#### [Description of the task]
Reproduce the items below verbatim, from the first line through the line containing "Click See your", inclusive.

#### [Data for processing]
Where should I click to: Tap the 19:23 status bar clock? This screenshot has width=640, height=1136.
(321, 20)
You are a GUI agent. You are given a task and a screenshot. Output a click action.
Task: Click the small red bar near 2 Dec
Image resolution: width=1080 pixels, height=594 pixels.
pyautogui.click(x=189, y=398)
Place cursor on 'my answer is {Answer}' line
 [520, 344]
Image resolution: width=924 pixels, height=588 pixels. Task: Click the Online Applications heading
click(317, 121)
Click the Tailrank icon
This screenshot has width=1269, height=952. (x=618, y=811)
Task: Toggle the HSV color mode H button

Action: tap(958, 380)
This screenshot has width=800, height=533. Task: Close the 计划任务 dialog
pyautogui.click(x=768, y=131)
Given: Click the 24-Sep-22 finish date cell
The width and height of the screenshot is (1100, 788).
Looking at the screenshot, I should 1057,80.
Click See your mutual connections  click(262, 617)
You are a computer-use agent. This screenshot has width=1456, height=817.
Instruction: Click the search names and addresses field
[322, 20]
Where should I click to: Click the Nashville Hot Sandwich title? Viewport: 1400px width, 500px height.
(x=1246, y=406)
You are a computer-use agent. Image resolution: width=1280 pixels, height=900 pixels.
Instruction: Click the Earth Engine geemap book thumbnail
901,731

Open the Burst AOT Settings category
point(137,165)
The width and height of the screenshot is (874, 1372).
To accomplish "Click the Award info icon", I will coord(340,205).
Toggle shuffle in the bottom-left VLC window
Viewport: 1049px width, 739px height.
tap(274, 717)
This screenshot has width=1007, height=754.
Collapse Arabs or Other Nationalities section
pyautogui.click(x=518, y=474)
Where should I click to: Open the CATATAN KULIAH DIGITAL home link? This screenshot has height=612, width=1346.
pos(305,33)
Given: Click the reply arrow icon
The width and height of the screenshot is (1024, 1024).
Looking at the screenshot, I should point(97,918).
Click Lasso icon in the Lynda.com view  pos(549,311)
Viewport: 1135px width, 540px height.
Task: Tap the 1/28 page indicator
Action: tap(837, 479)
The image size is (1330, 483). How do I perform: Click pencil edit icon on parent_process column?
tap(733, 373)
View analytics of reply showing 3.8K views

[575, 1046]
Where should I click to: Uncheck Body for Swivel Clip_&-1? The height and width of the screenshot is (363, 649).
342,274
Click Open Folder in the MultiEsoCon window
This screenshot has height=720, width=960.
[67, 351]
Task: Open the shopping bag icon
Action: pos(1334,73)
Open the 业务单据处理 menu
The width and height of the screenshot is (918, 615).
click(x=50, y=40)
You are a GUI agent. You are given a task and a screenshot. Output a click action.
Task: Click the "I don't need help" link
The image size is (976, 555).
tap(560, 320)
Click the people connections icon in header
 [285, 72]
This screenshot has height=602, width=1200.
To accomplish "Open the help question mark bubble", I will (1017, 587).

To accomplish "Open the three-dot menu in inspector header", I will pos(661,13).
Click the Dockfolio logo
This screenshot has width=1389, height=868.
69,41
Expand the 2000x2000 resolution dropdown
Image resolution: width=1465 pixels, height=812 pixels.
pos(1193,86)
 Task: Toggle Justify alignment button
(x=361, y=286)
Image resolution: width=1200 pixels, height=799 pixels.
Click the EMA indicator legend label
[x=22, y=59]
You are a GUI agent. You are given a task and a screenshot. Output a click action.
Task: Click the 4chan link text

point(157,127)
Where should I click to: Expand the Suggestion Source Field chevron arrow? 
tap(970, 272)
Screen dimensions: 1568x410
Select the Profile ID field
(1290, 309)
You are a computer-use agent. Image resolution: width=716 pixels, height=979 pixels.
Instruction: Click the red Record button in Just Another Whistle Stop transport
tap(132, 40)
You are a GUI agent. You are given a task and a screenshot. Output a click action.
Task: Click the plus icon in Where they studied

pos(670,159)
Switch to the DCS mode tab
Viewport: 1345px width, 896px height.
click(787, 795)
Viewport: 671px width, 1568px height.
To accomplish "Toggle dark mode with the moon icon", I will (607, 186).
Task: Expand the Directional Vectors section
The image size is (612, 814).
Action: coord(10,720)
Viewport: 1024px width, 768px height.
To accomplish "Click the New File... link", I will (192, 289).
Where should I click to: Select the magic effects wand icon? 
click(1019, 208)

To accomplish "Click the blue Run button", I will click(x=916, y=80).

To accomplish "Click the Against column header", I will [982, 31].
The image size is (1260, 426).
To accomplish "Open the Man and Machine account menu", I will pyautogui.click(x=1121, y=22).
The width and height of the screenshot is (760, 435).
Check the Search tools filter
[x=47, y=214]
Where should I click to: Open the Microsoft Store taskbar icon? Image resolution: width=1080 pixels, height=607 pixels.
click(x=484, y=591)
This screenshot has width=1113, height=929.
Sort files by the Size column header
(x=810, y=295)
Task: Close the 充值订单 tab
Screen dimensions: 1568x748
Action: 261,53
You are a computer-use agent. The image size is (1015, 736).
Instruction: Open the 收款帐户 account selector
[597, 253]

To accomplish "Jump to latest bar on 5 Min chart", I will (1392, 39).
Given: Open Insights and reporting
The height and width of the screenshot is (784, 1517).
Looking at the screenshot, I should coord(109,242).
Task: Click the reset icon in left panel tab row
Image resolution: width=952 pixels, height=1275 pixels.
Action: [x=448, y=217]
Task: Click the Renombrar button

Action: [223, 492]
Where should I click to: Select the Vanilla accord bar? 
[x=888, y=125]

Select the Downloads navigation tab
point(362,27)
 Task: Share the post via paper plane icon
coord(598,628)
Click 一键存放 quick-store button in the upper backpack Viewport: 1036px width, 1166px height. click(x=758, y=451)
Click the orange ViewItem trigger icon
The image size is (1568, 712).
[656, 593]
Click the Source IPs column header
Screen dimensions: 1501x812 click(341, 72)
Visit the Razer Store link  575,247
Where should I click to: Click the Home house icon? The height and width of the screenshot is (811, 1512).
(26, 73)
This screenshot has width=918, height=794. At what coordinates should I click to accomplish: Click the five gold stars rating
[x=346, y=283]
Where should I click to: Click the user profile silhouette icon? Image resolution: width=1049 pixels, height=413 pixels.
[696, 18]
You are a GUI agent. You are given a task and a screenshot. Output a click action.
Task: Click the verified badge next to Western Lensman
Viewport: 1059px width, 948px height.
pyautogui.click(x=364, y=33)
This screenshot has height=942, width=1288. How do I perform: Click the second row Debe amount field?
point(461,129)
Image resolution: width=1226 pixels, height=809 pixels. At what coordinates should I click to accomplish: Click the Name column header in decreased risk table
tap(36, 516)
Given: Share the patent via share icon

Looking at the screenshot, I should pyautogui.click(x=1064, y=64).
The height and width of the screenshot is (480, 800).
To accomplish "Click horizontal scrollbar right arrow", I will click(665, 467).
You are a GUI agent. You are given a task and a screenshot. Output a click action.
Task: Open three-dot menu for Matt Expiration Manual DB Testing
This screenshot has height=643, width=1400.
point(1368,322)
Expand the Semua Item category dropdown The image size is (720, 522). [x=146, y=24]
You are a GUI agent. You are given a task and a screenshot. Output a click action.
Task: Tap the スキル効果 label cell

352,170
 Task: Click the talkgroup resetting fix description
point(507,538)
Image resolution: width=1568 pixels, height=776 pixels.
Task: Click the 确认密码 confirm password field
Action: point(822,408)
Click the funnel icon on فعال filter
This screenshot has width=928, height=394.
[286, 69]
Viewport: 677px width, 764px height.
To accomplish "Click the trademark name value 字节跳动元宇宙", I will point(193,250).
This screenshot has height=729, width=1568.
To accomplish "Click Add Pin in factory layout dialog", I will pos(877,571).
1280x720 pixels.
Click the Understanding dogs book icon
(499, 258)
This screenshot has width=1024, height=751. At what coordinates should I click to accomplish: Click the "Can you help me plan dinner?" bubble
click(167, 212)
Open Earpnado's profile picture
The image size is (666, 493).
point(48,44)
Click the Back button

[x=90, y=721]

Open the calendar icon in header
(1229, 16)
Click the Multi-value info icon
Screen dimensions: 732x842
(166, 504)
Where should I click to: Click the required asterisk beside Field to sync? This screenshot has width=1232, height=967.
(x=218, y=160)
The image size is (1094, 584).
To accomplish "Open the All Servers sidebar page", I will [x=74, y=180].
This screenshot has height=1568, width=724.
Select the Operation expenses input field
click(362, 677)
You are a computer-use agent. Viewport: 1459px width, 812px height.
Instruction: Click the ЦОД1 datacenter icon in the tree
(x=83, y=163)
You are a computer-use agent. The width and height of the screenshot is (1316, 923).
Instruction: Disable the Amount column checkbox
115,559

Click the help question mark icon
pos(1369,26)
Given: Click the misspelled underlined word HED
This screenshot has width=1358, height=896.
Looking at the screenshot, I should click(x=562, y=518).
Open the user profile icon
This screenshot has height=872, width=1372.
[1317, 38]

#### [Result of the task]
Where should I click to: Tap the 19:23 status bar clock? This screenshot has width=640, height=1136.
(321, 20)
You are a GUI agent. You are given a task and a screenshot. Output a click action.
Task: Click the small red bar near 2 Dec
Image resolution: width=1080 pixels, height=594 pixels.
pyautogui.click(x=189, y=398)
Place cursor on 'my answer is {Answer}' line
 [520, 344]
Image resolution: width=924 pixels, height=588 pixels. Task: Click the Online Applications heading
click(317, 121)
Click the Tailrank icon
This screenshot has width=1269, height=952. (x=618, y=811)
Task: Toggle the HSV color mode H button

Action: tap(958, 380)
This screenshot has width=800, height=533. Task: Close the 计划任务 dialog
pyautogui.click(x=768, y=131)
Given: Click the 24-Sep-22 finish date cell
The width and height of the screenshot is (1100, 788).
Looking at the screenshot, I should 1057,80.
Click See your mutual connections  click(262, 617)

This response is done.